Google Core Web Vitals, what are they, and how can you use them to optimize your WordPress?
Whether you use WordPress or not, you’re going to stumble upon something called Google Core Web Vitals, or Core Web Metrics, at some point.
Google Core Web Vitals are three specific metrics that measure the speed and user experience on your site. They are primarily concerned with how your website loads rather than your overall load times.
For example, it measures the following:
How quickly visitors can view and interact with your content, even if your site hasn’t fully loaded.
Does your site load smoothly, or does it make jumps and style changes as different resources load?

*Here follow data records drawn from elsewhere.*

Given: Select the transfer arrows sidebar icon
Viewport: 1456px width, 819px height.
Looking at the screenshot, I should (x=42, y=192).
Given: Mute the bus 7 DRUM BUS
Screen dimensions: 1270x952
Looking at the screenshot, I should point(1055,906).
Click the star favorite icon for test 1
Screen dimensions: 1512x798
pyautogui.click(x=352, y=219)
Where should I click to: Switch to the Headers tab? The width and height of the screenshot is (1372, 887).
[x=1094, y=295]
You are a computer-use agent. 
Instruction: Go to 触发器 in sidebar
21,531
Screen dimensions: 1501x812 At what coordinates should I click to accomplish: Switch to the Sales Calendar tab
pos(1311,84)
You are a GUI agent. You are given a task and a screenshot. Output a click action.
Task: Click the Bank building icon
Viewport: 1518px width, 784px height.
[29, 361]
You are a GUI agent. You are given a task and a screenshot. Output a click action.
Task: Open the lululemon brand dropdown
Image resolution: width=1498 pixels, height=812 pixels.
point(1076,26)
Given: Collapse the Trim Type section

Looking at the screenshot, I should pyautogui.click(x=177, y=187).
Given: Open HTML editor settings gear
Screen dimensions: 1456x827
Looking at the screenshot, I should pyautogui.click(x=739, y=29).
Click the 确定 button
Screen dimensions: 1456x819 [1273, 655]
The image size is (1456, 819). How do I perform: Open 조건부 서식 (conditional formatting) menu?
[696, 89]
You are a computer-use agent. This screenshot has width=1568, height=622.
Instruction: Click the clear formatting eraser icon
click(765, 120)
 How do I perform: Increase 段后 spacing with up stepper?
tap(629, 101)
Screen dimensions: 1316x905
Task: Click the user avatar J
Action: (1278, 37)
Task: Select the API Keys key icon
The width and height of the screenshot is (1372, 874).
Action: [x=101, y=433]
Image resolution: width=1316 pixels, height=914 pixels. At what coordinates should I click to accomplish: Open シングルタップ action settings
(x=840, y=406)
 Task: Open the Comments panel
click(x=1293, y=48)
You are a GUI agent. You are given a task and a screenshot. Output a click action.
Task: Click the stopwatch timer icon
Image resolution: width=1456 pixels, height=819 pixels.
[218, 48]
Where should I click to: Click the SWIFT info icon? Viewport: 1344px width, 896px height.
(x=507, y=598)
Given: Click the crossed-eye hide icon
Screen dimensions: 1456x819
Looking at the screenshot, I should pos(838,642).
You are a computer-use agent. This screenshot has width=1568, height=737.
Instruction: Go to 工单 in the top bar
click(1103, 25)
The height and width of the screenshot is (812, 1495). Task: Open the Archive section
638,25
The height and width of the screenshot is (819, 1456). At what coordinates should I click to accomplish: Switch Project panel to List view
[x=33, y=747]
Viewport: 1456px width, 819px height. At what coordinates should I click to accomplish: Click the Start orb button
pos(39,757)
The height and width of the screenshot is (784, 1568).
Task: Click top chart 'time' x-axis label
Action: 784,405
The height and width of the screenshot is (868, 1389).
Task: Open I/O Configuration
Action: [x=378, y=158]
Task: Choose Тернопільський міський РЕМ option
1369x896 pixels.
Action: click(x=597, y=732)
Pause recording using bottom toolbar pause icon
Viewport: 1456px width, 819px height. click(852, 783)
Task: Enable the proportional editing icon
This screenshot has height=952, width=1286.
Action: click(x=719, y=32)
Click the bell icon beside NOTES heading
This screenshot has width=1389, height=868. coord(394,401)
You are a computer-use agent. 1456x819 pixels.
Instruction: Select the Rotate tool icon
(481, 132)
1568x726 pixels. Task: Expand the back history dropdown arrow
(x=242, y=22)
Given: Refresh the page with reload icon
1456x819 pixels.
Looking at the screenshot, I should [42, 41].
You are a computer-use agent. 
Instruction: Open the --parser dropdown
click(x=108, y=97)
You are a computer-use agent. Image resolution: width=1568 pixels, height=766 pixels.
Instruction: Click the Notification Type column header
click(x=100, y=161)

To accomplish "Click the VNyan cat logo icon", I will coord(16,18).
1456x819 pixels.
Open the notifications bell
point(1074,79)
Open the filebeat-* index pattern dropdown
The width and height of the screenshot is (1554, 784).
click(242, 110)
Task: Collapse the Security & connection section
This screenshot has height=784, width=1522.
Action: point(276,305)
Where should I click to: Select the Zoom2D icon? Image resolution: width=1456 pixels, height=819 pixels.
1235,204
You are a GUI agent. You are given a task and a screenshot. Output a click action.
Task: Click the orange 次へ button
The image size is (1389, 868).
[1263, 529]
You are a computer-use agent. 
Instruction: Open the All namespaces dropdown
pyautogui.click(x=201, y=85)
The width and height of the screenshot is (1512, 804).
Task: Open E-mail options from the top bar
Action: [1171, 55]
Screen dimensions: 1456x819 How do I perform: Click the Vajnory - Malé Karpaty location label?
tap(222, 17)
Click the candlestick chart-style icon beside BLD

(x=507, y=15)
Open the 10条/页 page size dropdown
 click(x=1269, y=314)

Are there delays when users try to interact with your site’s content?
Core Web Vitals uses these three metrics:
Largest Contentful Paint (LCP)-measures load – how long it takes to load the main content on your page. Not all content – only the main content that your visitor sees first. Your LCP should be under 2.5 seconds.
First Input Delay (FID) – measures interactivity – how long it takes for your page to be interactive. That is when a visitor can click on a button or other element. Your FID should be below 100ms (this number will reflect the delay in processing the interaction).
Cumulative Layout Shift (CLS) – measures visual stability – how much your content changes visually as it loads.
For example, if your content “moves” when an ad is displayed. Your CSL should be below 0.1 seconds.
Why should I care about Google Core Web Vitals?
We could tell you many reasons, but there are two big reasons why, as a WordPress user, you should get up to speed and care about Google Core Web Vitals:
USER EXPERIENCE
The first reason is that, according to Google and anyone with a bit of common sense, the main objective when analyzing how your website performs is the user.
By taking into account the Core Web Vitals, you should be able to achieve a better browsing experience for your visitors, avoiding usability errors such as, for example, clicking the wrong button because of a layout jump (CLS) or the controller not working yet (FID).
SEO
The second important reason to take Core Web Vitals into account is, of course, SEO. Google does not take meaningless steps, and when it has “proposed” these measurements intending to make websites more accessible and with a better user experience, it takes them into account for the goal that puts us all in front of it: search positioning.
HOW DO I MEASURE GOOGLE CORE WEB VITALS?
There are fundamental ways to measure Google Core Web Vitals:
- PageSpeed Insights
- Google Search Console
- Lighthouse in your browser
- PageSpeed Insights
A quick way to analyze your website using Core Web Vitals is to use the Google PageSpeed Insights tool.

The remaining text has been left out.